* [Given records]:
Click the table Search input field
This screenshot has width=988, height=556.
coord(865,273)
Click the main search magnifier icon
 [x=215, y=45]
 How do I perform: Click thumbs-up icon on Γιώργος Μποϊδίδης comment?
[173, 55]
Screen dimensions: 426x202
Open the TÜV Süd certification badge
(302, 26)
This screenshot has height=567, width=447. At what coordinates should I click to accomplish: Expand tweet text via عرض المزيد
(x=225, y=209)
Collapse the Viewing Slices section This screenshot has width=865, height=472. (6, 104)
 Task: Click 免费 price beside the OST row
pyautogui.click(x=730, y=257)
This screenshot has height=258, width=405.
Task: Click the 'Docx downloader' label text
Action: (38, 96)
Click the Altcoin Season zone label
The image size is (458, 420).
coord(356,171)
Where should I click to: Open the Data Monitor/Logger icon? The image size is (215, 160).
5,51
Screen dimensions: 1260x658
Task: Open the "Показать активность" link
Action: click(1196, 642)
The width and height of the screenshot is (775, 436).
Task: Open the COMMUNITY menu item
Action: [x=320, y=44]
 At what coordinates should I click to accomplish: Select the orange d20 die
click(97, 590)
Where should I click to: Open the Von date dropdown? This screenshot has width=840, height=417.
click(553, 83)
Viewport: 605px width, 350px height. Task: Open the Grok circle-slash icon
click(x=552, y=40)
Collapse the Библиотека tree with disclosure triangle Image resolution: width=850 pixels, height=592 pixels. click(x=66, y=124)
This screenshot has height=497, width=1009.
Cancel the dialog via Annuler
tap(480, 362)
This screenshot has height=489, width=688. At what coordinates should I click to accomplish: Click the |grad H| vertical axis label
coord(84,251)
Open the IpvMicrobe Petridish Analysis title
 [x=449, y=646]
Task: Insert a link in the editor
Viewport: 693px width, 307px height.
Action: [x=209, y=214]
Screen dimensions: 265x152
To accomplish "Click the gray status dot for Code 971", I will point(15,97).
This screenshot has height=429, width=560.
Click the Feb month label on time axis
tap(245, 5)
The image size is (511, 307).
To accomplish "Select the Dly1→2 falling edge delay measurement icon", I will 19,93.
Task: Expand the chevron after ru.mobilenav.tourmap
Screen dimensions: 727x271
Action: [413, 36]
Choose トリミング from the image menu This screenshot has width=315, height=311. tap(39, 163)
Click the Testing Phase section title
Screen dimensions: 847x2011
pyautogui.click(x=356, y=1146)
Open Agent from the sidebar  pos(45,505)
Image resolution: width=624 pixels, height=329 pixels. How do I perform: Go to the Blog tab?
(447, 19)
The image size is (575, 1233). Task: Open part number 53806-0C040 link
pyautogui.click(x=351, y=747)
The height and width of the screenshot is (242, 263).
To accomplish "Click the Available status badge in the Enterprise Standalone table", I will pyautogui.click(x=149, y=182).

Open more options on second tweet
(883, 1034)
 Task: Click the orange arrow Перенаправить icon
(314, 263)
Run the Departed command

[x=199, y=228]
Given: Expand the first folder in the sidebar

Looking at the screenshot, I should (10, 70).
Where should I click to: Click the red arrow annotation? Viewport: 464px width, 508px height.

* [Work instructions]:
Return every entry above line for line, with no changes.

* [Solution to this problem]:
Click the table Search input field
This screenshot has width=988, height=556.
coord(865,273)
Click the main search magnifier icon
 [x=215, y=45]
 How do I perform: Click thumbs-up icon on Γιώργος Μποϊδίδης comment?
[173, 55]
Screen dimensions: 426x202
Open the TÜV Süd certification badge
(302, 26)
This screenshot has height=567, width=447. At what coordinates should I click to accomplish: Expand tweet text via عرض المزيد
(x=225, y=209)
Collapse the Viewing Slices section This screenshot has width=865, height=472. (6, 104)
 Task: Click 免费 price beside the OST row
pyautogui.click(x=730, y=257)
This screenshot has height=258, width=405.
Task: Click the 'Docx downloader' label text
Action: (38, 96)
Click the Altcoin Season zone label
The image size is (458, 420).
coord(356,171)
Where should I click to: Open the Data Monitor/Logger icon? The image size is (215, 160).
5,51
Screen dimensions: 1260x658
Task: Open the "Показать активность" link
Action: click(1196, 642)
The width and height of the screenshot is (775, 436).
Task: Open the COMMUNITY menu item
Action: [x=320, y=44]
 At what coordinates should I click to accomplish: Select the orange d20 die
click(97, 590)
Where should I click to: Open the Von date dropdown? This screenshot has width=840, height=417.
click(553, 83)
Viewport: 605px width, 350px height. Task: Open the Grok circle-slash icon
click(x=552, y=40)
Collapse the Библиотека tree with disclosure triangle Image resolution: width=850 pixels, height=592 pixels. click(x=66, y=124)
This screenshot has height=497, width=1009.
Cancel the dialog via Annuler
tap(480, 362)
This screenshot has height=489, width=688. At what coordinates should I click to accomplish: Click the |grad H| vertical axis label
coord(84,251)
Open the IpvMicrobe Petridish Analysis title
 [x=449, y=646]
Task: Insert a link in the editor
Viewport: 693px width, 307px height.
Action: [x=209, y=214]
Screen dimensions: 265x152
To accomplish "Click the gray status dot for Code 971", I will point(15,97).
This screenshot has height=429, width=560.
Click the Feb month label on time axis
tap(245, 5)
The image size is (511, 307).
To accomplish "Select the Dly1→2 falling edge delay measurement icon", I will 19,93.
Task: Expand the chevron after ru.mobilenav.tourmap
Screen dimensions: 727x271
Action: [413, 36]
Choose トリミング from the image menu This screenshot has width=315, height=311. tap(39, 163)
Click the Testing Phase section title
Screen dimensions: 847x2011
pyautogui.click(x=356, y=1146)
Open Agent from the sidebar  pos(45,505)
Image resolution: width=624 pixels, height=329 pixels. How do I perform: Go to the Blog tab?
(447, 19)
The image size is (575, 1233). Task: Open part number 53806-0C040 link
pyautogui.click(x=351, y=747)
The height and width of the screenshot is (242, 263).
To accomplish "Click the Available status badge in the Enterprise Standalone table", I will pyautogui.click(x=149, y=182).

Open more options on second tweet
(883, 1034)
 Task: Click the orange arrow Перенаправить icon
(314, 263)
Run the Departed command

[x=199, y=228]
Given: Expand the first folder in the sidebar

Looking at the screenshot, I should (10, 70).
Where should I click to: Click the red arrow annotation? Viewport: 464px width, 508px height.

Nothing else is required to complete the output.